_Actions to take_:
a. Answer these questions using the article about Brazil's government, writing each answer on its own line marked the same way:
(i) How many ministers leave the government, according to the second headline line?
(ii) How many cabinet members did Temer lose in his first six months in office?
(iii) What would the pension bill require Brazilians to do?
b. List every official role or job title that the article about Brazil's government mentions.

(Document section Opens)

With Carnival Over, Brazil Braces for the ‘End of the World’By and
Two ministers leave government as corruption claims continue
Discontent in Congress threaten passage of key pension reform
Brazil’s unpopular and unelected president, Michel Temer, has done much to pave the way for recovery in Latin America’s largest economy. Yet with his inner circle crumbling and support in Congress wavering, an ambitious reform agenda now looks like a tall order.
After losing half a dozen cabinet members in his first six months in office, Temer’s foreign minister has departed and his chief of staff’s future in government remains uncertain. At the same time, part of his party in Congress has rebelled in a struggle for power. Neither bodes well for the passage of a pension bill requiring Brazilians to work longer.

(Document section Closes)
(Information supplied Opens)

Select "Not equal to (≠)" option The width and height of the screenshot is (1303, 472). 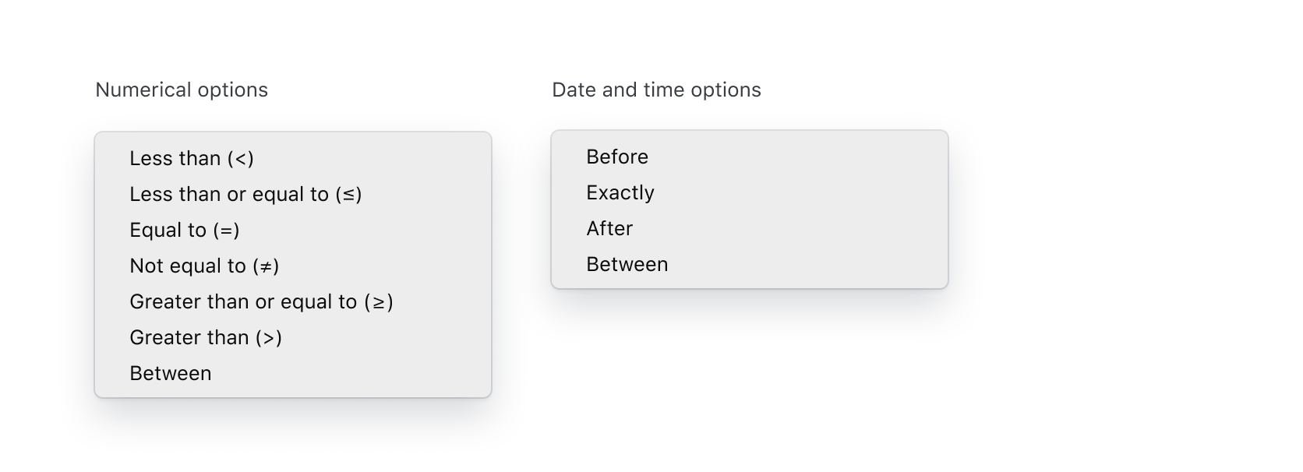coord(204,266)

(Information supplied Closes)

_Task-by-task solutions_:
a.
(i) Two
(ii) Half a dozen
(iii) Work longer

b.
president
ministers
cabinet members
foreign minister
chief of staff